In relation to head 8 - the review in a case of loss of life through self-destruction, again, the requirement that the consultant psychiatrist shall be employed at the appropriate location is in my view unnecessary. Most women at risk of suicide in the early stages of pregnancy would be most likely to be seen by a general adult community psychiatrist or a liaison psychiatrist following self-harm rather than a perinatal psychiatrist employed at an appropriate location. It has already been pointed out that there are very few perinatal psychiatrists. Despite the fact that Cork University Maternity Hospital is one of the largest maternity hospitals, it does not have a perinatal psychiatrist, although emergency care is provided by the liaison psychiatry team based at the hospital. Again, the proposed timeframe is too long and a delay of up to seven days should be shortened to 72 hours.
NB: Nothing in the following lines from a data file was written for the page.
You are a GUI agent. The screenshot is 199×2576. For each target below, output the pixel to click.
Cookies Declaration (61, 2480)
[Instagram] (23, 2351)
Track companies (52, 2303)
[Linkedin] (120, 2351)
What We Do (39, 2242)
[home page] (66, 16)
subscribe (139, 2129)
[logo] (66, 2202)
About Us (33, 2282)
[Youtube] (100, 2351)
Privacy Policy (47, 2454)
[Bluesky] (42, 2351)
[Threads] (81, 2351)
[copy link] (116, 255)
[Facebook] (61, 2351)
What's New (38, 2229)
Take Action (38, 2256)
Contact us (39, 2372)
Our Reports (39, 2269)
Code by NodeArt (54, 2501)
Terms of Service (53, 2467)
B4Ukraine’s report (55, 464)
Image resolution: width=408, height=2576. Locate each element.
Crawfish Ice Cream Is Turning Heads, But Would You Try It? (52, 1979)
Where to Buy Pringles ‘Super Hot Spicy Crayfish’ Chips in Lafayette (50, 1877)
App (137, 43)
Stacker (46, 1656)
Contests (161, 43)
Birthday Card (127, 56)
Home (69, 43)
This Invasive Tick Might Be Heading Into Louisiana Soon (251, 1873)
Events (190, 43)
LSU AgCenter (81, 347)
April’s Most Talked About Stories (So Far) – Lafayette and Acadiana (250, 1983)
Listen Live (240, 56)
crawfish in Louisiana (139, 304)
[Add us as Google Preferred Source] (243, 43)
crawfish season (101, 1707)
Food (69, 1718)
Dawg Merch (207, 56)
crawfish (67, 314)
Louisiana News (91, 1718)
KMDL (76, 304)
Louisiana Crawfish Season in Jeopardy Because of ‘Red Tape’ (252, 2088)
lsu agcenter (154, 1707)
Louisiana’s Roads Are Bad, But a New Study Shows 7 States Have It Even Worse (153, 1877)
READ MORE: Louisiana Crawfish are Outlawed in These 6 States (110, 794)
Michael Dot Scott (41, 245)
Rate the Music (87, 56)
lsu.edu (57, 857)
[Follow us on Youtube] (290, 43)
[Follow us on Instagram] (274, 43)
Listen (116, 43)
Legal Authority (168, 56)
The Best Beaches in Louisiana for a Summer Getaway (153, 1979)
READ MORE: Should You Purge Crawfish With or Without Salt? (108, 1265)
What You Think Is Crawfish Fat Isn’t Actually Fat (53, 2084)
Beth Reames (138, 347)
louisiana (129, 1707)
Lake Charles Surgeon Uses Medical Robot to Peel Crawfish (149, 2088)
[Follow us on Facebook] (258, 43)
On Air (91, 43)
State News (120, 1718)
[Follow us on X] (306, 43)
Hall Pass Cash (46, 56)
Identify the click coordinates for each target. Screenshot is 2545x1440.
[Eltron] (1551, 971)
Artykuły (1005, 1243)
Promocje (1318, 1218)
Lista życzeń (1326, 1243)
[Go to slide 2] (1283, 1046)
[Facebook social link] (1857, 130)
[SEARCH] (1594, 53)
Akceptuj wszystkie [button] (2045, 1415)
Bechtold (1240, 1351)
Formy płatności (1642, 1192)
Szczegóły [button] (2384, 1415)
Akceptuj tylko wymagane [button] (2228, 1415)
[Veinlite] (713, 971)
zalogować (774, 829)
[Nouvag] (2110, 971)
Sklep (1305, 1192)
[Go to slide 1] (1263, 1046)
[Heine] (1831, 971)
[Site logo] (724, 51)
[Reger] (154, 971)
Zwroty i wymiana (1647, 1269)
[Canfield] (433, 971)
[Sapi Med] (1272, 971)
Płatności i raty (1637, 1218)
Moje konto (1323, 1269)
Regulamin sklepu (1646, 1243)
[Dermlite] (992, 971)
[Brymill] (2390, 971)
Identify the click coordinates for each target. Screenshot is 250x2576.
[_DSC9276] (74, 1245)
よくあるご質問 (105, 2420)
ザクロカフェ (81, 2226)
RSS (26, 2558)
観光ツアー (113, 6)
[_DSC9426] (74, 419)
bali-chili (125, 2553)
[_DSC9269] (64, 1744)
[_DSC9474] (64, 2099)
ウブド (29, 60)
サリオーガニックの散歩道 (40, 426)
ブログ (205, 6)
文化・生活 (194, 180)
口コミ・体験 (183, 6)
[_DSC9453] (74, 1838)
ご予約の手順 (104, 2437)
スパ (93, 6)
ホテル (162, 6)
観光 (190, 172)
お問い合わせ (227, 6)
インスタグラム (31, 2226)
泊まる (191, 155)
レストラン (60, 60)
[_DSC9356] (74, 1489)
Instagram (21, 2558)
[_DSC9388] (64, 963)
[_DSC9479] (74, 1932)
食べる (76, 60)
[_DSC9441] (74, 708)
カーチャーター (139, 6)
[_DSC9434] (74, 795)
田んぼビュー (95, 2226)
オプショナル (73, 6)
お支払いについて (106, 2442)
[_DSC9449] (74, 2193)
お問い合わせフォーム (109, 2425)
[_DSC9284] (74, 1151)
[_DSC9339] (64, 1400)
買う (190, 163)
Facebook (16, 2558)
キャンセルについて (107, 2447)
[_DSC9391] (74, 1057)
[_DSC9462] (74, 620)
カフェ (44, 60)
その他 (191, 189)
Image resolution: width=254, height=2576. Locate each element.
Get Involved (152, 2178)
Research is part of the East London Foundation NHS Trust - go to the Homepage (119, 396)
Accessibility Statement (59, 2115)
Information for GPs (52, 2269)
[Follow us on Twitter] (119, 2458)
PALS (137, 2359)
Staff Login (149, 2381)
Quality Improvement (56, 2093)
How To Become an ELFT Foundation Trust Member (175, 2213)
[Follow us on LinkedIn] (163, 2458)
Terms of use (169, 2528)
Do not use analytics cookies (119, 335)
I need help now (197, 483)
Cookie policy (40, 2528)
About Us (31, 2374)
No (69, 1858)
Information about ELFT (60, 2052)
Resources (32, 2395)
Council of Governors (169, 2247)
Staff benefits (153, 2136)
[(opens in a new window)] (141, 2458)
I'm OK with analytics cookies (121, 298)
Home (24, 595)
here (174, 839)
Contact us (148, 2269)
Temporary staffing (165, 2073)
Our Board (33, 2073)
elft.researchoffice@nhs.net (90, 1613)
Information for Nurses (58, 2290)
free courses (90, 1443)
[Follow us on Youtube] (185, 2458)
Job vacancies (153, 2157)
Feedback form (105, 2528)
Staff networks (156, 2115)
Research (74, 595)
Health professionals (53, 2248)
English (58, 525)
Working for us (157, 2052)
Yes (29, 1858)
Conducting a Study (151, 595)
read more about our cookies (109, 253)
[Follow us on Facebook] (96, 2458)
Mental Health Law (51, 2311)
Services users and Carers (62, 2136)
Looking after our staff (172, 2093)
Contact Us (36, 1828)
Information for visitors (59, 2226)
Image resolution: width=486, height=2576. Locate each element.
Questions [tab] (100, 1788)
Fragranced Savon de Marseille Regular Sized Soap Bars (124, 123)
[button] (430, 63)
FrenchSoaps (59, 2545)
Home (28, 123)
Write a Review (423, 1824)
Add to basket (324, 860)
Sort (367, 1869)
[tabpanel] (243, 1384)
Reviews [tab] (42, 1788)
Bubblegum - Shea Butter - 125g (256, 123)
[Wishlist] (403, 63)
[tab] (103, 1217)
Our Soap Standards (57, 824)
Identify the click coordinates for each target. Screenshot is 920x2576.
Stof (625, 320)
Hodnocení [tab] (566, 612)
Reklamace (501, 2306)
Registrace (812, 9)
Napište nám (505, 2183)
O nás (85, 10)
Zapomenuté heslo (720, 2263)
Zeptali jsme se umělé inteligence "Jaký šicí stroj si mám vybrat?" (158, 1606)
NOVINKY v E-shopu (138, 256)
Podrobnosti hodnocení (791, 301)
The decision of the review committee should be by majority decision. This is the case for decisions made by the Mental Health Review Tribunal under the Mental Health Act where three persons on the tribunal decide on whether to revoke or affirm the detention of the person under the Act. A simple majority should be sufficient, and that should also apply under this legislation.

In summary, the certification procedure proposed here ensures that the most appropriate and relevant medical opinions are obtained and that the usual care pathway and referral processes for suicidal women are followed to minimise any unnecessary additional distress to the pregnant woman. This process is similar to the current procedures under the Mental Health Act 2001 and so the practical application of the legislation can be assured.